Activity » Return the lines below that contain "agent".

-- Records shown follows --

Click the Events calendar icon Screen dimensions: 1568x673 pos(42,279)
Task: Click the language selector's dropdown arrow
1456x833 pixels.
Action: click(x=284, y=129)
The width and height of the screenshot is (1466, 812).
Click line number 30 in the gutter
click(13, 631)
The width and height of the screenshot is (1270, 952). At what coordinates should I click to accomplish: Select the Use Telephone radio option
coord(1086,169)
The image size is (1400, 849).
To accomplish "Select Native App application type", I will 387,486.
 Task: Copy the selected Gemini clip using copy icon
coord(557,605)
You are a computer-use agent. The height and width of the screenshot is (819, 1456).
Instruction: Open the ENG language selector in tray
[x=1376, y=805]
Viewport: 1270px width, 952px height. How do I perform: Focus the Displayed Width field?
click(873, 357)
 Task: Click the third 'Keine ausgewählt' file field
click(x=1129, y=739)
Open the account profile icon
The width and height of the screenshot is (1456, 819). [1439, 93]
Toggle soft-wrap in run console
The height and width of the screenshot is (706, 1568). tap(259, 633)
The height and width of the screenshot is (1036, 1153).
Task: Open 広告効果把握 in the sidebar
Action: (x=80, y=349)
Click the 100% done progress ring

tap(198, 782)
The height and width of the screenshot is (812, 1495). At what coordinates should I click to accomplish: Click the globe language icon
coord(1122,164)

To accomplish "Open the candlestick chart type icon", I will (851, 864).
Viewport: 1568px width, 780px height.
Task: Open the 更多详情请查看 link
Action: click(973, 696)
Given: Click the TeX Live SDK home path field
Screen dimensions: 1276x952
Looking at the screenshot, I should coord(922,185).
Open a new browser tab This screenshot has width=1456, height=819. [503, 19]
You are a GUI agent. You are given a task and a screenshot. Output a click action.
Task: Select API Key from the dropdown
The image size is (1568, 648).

-- Records shown concluded --

Output for this task »
You are a computer-use agent. The height and width of the screenshot is (819, 1456).
You are a GUI agent. You are given a task and a screenshot. Output a click action.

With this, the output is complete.